Bungie has provided a sort of endless ocean
I had finished a story mission that I knew, for a fact, I had completed at least twice before. I couldn't remember a single scrap of it. It was almost eerie. Whatever the opposite of deja vu is, that's the feeling I was experiencing. The quest was dull, obviously, because it was a story mission in Destiny. It was also completely new to me.
What if Bungie crafted the dialogue and mission design of Destiny's story to be intentionally generic?
Skating over the same ice
Think of a special moment from your favorite game. How about when Sephiroth kills Aerith? Oof, that's a real sock to the gut, huh? But would that moment have the same emotional impact if you had to watch it 30 times in the hopes of getting legendary boots? Destiny avoids this problem by not providing any memorable moments.
Think of your favorite line from a video game. Maybe all that stuff about cake being a lie — boy, that sure got less pleasant the 100th time you heard it referenced, didn't it? Destiny gives this problem a wide berth by making every one of Dinklage's lines a variation on "that thing we need to shoot is close by," "there's that thing we need to shoot" or "why don't you press square so I can float around this computer for a sec."

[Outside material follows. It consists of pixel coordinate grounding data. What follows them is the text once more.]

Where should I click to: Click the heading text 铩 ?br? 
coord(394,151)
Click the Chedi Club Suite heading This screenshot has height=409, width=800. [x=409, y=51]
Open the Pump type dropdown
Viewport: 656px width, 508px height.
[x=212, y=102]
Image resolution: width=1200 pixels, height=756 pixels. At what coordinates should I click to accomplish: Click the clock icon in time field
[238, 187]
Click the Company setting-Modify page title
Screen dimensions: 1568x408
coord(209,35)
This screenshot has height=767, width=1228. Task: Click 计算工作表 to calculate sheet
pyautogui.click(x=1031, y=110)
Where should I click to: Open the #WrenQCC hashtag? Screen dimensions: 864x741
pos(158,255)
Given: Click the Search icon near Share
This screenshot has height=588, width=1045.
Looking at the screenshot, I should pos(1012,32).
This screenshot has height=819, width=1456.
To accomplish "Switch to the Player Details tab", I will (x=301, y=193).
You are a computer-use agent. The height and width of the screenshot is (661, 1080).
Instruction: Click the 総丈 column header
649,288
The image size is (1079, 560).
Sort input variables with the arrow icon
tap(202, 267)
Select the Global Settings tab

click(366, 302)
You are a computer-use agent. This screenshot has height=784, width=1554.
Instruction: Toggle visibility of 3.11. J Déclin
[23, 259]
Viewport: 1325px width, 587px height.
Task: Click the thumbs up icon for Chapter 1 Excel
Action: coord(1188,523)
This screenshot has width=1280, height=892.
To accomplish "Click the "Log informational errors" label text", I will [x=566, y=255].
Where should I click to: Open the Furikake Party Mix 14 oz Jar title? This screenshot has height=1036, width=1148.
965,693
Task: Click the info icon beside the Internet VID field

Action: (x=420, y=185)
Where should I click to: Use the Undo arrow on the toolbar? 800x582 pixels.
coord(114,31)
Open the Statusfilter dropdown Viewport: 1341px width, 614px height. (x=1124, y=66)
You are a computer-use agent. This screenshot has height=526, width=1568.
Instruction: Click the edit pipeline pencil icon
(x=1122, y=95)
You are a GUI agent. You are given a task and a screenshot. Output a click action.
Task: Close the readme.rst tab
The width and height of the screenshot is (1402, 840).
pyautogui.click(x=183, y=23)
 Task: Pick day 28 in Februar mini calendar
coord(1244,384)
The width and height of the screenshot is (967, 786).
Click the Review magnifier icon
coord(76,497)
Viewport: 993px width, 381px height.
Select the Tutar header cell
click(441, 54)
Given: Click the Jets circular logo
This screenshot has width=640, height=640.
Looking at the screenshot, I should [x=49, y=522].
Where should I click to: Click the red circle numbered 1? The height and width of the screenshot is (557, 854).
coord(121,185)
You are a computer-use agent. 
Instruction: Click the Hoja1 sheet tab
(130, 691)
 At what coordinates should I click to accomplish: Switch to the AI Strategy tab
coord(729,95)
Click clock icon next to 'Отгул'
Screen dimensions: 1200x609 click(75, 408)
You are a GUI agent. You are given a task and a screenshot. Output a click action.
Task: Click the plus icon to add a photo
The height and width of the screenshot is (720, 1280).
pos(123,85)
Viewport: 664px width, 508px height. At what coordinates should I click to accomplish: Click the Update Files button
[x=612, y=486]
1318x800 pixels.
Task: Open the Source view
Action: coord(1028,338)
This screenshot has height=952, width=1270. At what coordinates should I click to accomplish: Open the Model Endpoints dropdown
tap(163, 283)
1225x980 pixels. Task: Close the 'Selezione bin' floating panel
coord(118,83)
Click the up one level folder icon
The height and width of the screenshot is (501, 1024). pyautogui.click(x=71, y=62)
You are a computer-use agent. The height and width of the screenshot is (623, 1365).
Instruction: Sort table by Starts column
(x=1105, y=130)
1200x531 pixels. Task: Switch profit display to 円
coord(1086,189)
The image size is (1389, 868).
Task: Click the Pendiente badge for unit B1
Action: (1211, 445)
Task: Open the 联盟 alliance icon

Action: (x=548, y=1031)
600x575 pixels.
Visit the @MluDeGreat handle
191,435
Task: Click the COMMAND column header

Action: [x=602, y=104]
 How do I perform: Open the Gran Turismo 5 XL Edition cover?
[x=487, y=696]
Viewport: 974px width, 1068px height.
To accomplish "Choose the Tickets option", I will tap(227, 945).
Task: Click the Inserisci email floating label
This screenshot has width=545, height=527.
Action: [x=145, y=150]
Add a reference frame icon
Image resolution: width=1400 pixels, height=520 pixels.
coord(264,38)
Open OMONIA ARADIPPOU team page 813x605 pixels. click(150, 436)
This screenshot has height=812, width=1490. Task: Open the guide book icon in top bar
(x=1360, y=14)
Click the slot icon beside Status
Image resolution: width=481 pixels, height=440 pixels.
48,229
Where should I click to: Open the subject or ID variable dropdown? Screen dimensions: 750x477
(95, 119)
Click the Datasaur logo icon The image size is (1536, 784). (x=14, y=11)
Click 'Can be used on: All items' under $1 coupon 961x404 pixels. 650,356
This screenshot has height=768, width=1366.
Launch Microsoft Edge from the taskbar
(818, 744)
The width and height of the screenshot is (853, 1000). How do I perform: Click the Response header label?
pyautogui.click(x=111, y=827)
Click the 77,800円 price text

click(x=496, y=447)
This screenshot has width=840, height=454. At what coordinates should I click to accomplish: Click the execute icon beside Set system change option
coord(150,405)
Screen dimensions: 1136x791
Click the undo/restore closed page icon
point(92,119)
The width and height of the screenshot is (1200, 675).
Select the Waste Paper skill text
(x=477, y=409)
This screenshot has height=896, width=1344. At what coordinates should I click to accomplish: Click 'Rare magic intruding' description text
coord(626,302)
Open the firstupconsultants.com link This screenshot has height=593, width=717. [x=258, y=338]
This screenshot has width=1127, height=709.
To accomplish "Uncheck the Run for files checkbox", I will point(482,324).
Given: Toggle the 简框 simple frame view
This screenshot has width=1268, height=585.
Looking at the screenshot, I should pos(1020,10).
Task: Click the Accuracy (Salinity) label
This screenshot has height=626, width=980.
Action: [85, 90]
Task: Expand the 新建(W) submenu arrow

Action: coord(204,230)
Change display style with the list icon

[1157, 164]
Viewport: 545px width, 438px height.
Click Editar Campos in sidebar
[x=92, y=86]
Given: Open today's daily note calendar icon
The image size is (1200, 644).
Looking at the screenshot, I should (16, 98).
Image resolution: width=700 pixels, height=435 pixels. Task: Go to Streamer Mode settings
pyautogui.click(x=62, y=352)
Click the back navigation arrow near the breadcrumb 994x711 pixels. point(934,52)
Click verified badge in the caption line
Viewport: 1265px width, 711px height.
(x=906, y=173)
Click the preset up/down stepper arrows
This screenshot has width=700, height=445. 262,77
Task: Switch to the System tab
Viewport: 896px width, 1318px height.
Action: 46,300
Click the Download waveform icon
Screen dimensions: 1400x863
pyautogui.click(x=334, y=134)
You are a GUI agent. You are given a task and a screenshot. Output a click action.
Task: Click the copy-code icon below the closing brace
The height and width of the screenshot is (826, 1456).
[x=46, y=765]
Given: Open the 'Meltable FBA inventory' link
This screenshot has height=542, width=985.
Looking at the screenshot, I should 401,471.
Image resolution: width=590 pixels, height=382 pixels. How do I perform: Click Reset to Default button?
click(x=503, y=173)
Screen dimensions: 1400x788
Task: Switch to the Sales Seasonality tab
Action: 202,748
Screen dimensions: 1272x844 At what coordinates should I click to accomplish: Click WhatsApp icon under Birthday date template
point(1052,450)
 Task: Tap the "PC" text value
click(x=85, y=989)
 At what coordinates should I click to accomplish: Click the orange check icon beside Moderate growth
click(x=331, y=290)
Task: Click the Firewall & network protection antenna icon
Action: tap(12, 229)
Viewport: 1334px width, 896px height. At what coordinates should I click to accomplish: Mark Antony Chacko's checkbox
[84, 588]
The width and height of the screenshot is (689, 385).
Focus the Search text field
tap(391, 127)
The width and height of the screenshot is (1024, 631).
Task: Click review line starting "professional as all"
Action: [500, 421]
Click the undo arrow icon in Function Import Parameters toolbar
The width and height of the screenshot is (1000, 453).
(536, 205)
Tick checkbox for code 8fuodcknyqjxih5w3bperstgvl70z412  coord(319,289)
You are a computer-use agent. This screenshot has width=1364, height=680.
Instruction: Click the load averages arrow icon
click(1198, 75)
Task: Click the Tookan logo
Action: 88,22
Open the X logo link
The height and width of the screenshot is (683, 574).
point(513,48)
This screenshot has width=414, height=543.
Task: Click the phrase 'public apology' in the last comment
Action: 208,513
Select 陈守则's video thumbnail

The literal sweet nothings that Ghost whispers into your ear are so defiantly dull that it's literally impossible to say if you've heard a specific one before. As Twitter user Exo Hunter observed when I floated this theory last night:
@JustinMcElroy are the Destiny missions the elevator music of game design?— Exo Hunter (@DJ_Rainz) January 11, 2015
Now keep in mind: I am not arguing the point that these missions are good or pleasurable; they are not. What I'm arguing is that they are classically generic in a way that will not degrade over time and repeated viewings. They are the Phil Collins of mission design. You're not going to discover that you love "I Can't Dance" upon a 20th listen, but you're probably not going to markedly dislike it more than you did initially. It simply is. Eternal and perfect mediocrity. Or, as Patrick Bateman might explain it:
Some of you who've played Destiny much longer than me may be scoffing. Perhaps you've played these missions so many times that much like a well-seasoned wine enthusiast, you can detect the subtle differences between them. "Winter's Run is fine," you scoff, "but I vastly prefer the oaky tannins of Scourge of Winter."
Maybe you grizzled vets think I'm at the apex of a Destiny addiction bell curve after which I will once again be well-aware of the mind-numbing repetition Bungie has built its MMOFPS on. To you higher-level players I can say only this:
Will you run me through the last Crota mission so I can get the Murmur fusion rifle? It'll just take a sec, promise.